Figure 2. A random cut partitioning the two-dimensional dataset. An anomalous data point is more likely to lie isolated in a bounding box at a smaller tree depth than other points.

Bounding boxes are then computed for the left and right halves of the data and the process is repeated until every leaf of the tree represents a single data point from the sample. Note that if the lone point is sufficiently far away then it is more likely that a random cut would result in point isolation. This observation provides the intuition that tree depth is, loosely speaking, inversely proportional to the anomaly score.

When performing inference using a trained RCF model the final anomaly score is reported as the average across scores reported by each tree. Note that it is often the case that the new data point does not already reside in the tree. To determine the score associated with the new point the data point is inserted into the given tree and the tree is efficiently (and temporarily) reassembled in a manner equivalent to the training process described above. That is, the resulting tree is as if the input data point were a member of the sample used to construct the tree in the first place.
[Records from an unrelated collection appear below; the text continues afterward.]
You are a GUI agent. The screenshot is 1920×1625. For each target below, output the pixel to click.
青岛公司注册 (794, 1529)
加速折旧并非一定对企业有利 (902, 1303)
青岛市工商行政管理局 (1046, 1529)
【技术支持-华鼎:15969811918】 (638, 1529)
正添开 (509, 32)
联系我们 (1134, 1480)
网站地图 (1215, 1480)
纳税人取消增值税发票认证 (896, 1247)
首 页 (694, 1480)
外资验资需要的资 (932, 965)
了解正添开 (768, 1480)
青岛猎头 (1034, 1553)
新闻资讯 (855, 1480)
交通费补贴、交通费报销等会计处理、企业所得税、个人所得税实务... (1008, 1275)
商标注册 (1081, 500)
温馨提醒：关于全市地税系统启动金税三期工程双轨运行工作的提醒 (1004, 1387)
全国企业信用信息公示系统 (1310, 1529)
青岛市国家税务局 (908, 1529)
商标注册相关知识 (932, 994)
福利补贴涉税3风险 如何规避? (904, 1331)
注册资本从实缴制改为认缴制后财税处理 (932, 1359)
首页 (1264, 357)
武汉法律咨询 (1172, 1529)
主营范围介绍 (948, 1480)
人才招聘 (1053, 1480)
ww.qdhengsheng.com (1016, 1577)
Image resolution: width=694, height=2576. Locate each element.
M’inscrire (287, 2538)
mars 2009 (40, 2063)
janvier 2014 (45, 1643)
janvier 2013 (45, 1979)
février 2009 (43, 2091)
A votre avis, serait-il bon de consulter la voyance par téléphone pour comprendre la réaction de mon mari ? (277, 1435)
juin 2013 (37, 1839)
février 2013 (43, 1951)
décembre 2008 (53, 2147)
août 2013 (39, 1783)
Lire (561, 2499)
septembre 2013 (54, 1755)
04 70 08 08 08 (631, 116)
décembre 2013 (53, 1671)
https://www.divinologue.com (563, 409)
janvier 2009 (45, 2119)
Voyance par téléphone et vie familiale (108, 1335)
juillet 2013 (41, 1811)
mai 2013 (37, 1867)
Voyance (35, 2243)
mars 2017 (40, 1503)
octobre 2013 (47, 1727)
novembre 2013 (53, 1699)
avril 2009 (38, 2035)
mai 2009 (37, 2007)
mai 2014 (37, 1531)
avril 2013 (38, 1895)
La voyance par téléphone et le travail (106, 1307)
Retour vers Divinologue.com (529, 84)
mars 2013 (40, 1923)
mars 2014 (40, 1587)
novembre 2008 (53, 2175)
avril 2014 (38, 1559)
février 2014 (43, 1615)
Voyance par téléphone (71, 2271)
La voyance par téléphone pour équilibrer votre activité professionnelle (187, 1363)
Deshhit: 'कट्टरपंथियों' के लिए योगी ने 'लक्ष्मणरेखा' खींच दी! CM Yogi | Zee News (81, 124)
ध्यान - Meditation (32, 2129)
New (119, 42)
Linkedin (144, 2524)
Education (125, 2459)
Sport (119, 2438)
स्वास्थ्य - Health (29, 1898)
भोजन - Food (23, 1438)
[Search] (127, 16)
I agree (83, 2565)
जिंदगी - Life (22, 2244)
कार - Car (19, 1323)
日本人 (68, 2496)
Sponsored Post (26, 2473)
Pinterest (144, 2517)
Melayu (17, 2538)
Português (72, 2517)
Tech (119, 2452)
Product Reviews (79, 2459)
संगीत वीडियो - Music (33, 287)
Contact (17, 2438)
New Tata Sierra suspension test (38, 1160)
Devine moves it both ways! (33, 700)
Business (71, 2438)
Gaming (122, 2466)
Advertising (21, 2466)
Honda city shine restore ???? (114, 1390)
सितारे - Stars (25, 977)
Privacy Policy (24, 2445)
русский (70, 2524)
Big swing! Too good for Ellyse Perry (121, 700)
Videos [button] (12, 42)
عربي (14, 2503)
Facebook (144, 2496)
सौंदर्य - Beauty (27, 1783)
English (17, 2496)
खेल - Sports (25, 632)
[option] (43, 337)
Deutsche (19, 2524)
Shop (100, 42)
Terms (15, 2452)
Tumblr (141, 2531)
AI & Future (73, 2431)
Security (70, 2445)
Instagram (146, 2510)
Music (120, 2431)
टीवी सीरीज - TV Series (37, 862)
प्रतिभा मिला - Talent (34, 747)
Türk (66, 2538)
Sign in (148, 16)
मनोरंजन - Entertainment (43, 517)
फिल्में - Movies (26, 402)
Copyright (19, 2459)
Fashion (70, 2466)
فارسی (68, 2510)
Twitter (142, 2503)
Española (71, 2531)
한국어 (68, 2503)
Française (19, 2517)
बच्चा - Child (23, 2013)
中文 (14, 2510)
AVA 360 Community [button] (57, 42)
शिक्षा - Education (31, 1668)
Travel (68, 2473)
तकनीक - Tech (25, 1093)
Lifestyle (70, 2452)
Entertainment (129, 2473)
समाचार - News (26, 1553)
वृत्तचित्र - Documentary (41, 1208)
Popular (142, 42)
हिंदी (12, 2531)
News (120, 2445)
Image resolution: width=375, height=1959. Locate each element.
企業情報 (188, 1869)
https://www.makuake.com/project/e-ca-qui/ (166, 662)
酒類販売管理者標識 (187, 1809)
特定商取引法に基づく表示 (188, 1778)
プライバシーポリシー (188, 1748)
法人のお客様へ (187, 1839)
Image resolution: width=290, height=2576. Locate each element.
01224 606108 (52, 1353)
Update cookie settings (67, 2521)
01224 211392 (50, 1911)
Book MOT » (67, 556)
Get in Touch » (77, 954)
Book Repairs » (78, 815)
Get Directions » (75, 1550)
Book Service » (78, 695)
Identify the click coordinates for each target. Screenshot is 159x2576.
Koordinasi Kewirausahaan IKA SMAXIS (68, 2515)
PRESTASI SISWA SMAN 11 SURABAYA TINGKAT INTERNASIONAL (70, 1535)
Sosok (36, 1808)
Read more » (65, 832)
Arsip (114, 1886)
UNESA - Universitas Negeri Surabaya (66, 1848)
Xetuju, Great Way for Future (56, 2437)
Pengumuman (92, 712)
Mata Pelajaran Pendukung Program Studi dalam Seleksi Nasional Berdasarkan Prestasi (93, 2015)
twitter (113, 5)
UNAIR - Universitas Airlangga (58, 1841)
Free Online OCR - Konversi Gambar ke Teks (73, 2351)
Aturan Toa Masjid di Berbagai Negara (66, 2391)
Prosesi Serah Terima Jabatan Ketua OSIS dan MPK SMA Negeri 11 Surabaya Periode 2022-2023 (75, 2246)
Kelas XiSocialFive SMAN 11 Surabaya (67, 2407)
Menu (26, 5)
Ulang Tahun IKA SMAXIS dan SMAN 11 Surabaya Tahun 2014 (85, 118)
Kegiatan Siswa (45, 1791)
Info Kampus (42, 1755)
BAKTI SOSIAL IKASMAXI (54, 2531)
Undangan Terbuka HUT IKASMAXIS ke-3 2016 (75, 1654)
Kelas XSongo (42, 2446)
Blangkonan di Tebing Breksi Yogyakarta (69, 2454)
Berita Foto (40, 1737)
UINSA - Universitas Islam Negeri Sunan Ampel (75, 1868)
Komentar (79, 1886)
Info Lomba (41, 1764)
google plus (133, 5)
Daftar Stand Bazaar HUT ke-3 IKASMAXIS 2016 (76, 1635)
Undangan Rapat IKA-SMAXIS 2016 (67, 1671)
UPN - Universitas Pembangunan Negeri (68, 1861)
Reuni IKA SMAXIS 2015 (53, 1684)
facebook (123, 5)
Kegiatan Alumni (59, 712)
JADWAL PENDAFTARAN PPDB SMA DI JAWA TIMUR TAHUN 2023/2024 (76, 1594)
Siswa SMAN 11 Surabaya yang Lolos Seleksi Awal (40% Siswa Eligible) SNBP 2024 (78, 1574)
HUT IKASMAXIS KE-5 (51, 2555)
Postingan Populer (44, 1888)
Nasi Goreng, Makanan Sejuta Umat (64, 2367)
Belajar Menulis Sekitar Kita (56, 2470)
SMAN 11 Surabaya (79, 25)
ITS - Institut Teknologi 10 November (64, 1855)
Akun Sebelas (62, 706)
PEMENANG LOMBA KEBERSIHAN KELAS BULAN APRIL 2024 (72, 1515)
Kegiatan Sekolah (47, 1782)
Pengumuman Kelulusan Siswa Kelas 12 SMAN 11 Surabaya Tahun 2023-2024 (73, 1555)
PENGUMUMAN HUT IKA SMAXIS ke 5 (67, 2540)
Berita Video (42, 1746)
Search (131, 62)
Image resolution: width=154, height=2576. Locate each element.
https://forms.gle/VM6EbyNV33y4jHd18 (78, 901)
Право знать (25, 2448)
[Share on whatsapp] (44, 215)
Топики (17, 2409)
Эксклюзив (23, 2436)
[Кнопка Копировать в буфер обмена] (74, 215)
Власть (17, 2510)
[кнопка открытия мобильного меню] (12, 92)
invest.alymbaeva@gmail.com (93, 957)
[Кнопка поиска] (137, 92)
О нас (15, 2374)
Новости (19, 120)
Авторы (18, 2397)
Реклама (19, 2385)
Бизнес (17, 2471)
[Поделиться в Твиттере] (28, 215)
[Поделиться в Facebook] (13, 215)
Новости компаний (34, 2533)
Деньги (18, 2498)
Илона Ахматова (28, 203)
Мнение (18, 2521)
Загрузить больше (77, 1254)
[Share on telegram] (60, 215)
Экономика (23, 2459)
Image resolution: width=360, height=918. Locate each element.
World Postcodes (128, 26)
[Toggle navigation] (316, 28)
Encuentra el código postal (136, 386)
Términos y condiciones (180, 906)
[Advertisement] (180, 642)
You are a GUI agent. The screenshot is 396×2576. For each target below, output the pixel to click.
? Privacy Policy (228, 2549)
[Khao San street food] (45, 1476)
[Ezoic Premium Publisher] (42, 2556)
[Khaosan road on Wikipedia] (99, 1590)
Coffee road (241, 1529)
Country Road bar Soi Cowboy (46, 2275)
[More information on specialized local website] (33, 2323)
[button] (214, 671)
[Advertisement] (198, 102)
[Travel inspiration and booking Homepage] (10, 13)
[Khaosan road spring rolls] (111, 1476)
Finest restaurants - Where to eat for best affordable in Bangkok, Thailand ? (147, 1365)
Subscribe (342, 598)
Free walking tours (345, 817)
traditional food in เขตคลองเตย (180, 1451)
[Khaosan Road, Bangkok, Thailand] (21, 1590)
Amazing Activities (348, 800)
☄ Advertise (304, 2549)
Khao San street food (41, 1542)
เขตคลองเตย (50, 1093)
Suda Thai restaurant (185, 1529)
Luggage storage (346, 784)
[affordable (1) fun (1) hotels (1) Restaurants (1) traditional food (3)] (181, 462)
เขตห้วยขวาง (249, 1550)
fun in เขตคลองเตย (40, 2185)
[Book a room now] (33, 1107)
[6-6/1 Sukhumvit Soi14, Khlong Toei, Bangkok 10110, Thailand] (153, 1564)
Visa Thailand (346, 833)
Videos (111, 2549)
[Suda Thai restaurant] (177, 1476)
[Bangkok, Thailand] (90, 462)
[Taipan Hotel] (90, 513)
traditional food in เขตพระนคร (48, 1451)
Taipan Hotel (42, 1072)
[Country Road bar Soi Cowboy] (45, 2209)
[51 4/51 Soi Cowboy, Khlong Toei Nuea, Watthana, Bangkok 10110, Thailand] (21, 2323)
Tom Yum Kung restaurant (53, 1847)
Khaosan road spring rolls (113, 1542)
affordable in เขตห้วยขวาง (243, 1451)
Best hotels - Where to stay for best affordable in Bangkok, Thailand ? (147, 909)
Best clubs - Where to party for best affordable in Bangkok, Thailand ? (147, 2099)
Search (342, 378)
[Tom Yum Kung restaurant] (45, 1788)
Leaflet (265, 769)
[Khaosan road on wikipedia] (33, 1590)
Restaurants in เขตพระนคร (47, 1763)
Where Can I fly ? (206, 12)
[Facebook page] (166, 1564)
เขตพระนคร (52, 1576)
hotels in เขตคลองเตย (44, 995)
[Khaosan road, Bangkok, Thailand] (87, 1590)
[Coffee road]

The reported score is inversely proportional to the depth of the input point within the tree.

Choosing Hyperparameters

The primary hyperparameters used to tune the RCF model are num_trees and num_samples_per_tree. Increasing num_trees has the effect of reducing the noise observed in anomaly scores since the final score is the average of the scores reported by each tree. While the optimal value is application-dependent we recommend using 100 trees to begin with as a balance between score noise and model complexity. Note that inference time is proportional to the number of trees. Although training time is also affected it is dominated by the reservoir sampling algorithm describe above.

The parameter num_samples_per_tree is related to the expected density of anomalies in the dataset. In particular, num_samples_per_tree should be chosen such that 1/num_samples_per_tree approximates the ratio of anomalous data to normal data. For example, if 256 samples are used in each tree then we expect our data to contain anomalies 1/256 or approximately 0.4% of the time. Again, an optimal value for this hyperparameter is dependent on the application.

References

  1. Sudipto Guha, Nina Mishra, Gourav Roy, and Okke Schrijvers. "Robust random cut forest based anomaly detection on streams." In International Conference on Machine Learning, pp. 2712-2721. 2016.

  2. Byung-Hoon Park, George Ostrouchov, Nagiza F. Samatova, and Al Geist. "Reservoir-based random sampling with replacement from data stream." In Proceedings of the 2004 SIAM International Conference on Data Mining, pp. 492-496. Society for Industrial and Applied Mathematics, 2004.